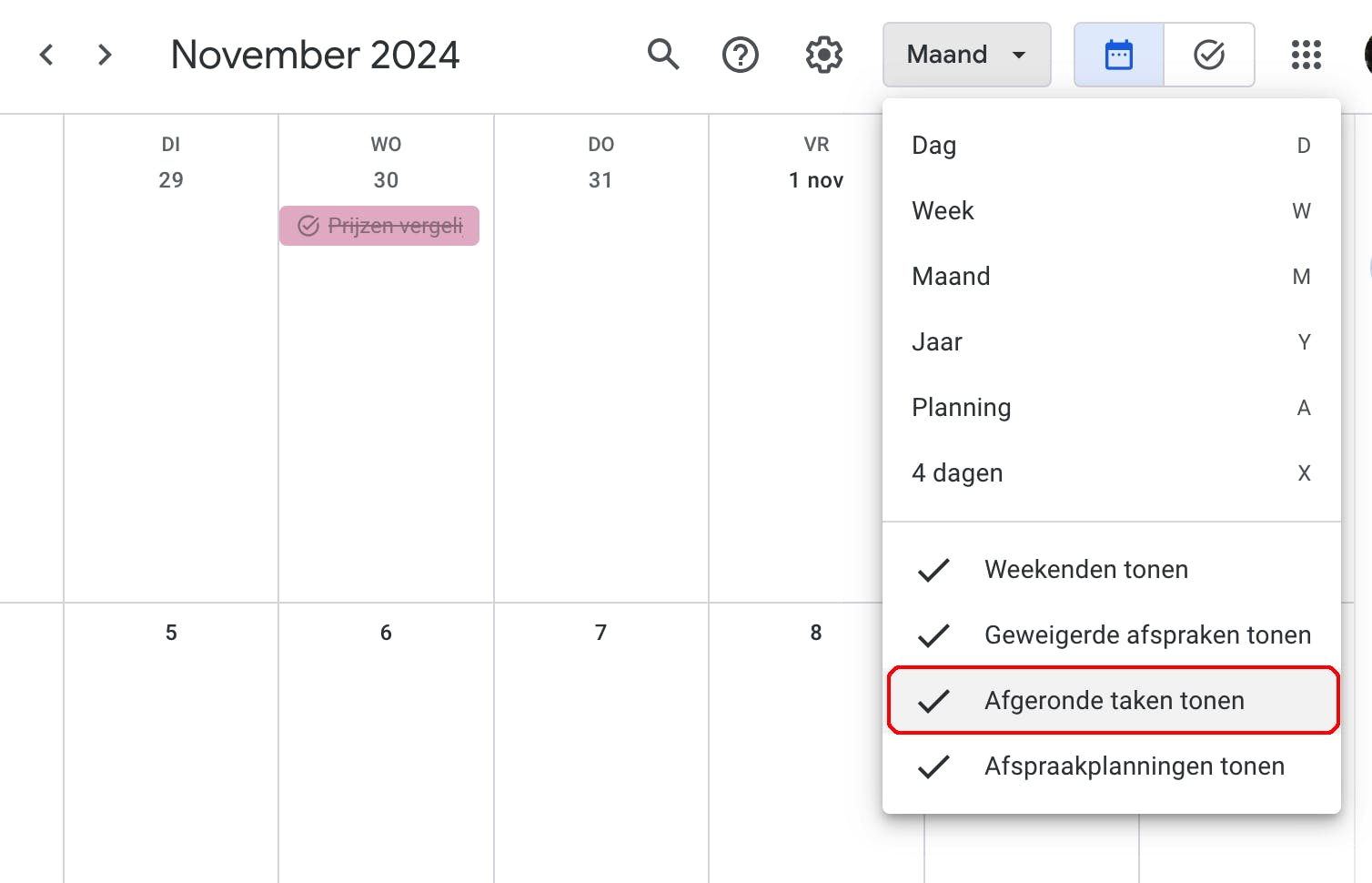Image resolution: width=1372 pixels, height=883 pixels.
Task: Collapse the Maand view dropdown
Action: [966, 55]
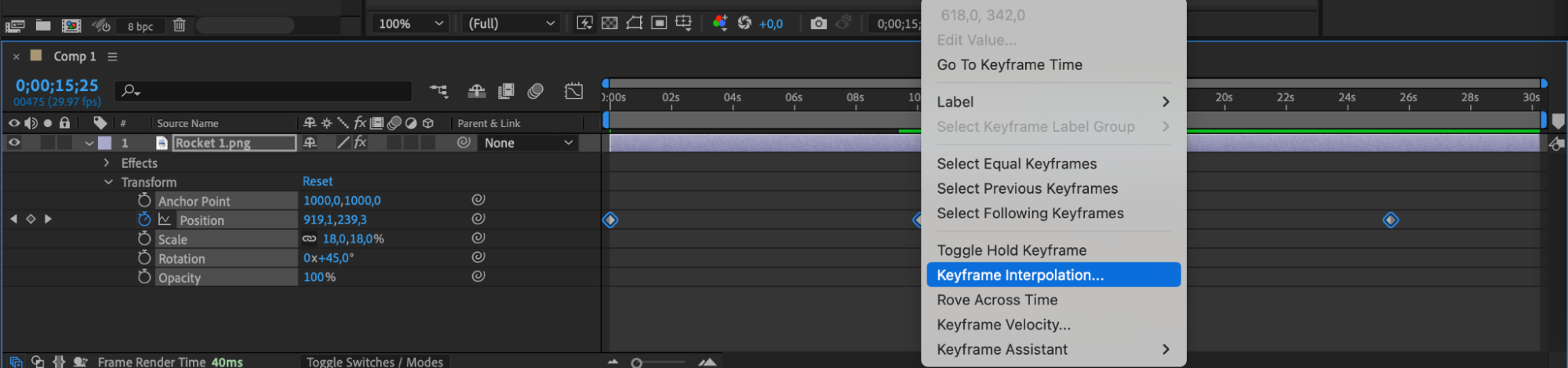Click the timeline zoom slider

tap(637, 363)
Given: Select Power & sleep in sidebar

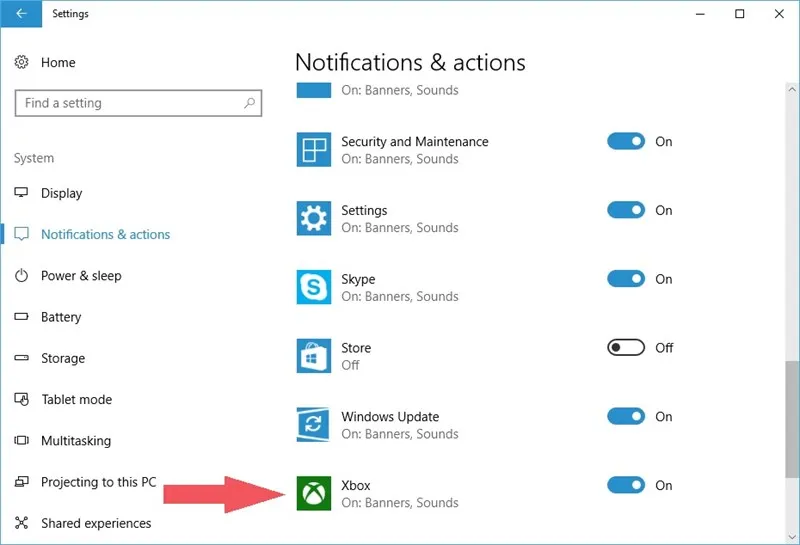Looking at the screenshot, I should coord(80,276).
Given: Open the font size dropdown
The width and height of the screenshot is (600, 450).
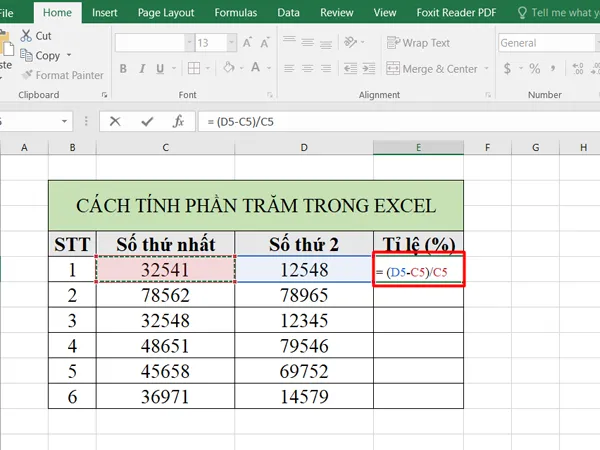Looking at the screenshot, I should tap(232, 44).

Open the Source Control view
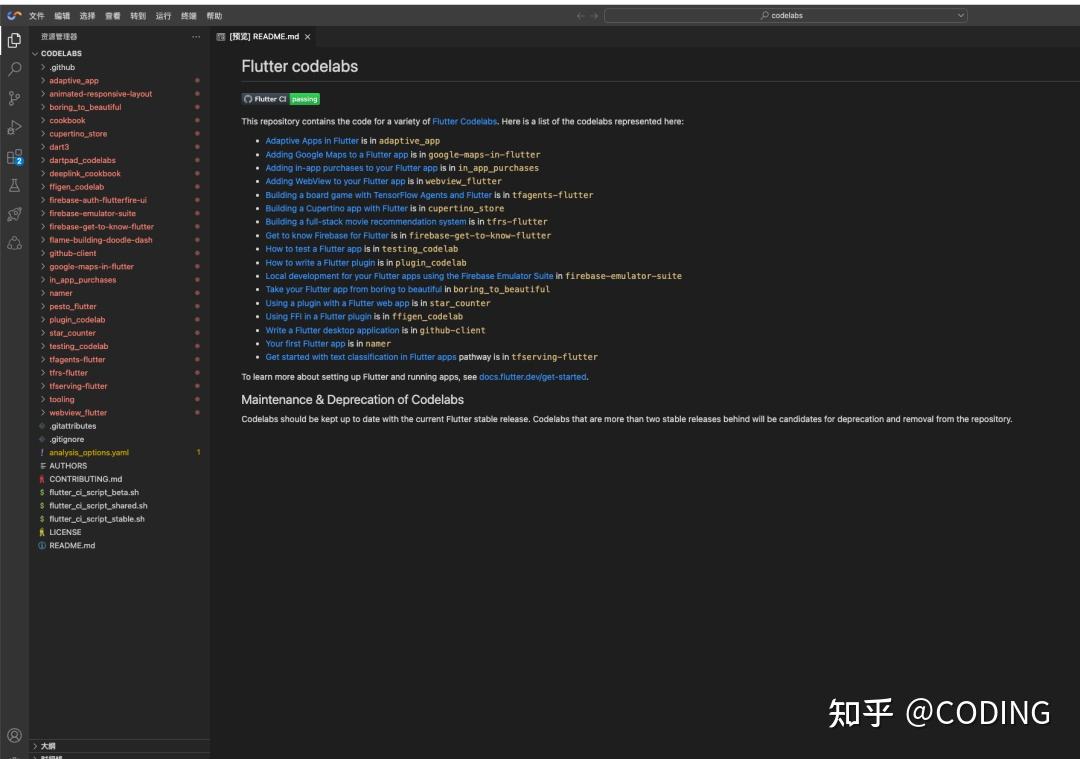(14, 98)
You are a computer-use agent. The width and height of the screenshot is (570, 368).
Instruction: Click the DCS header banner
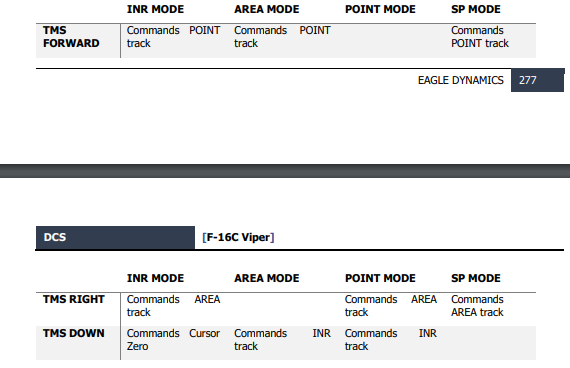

▸ Task brief
Take the line containing "Given: Open the font size dropdown" and all lines after it to the end of the data above, and reproduce them exactly, leaving out pictures. Nothing else belongs in the copy.

▸ Answer to this task
Given: Open the font size dropdown
The width and height of the screenshot is (600, 450).
Looking at the screenshot, I should tap(232, 44).

Open the Source Control view
(14, 98)
You are a computer-use agent. The width and height of the screenshot is (570, 368).
Instruction: Click the DCS header banner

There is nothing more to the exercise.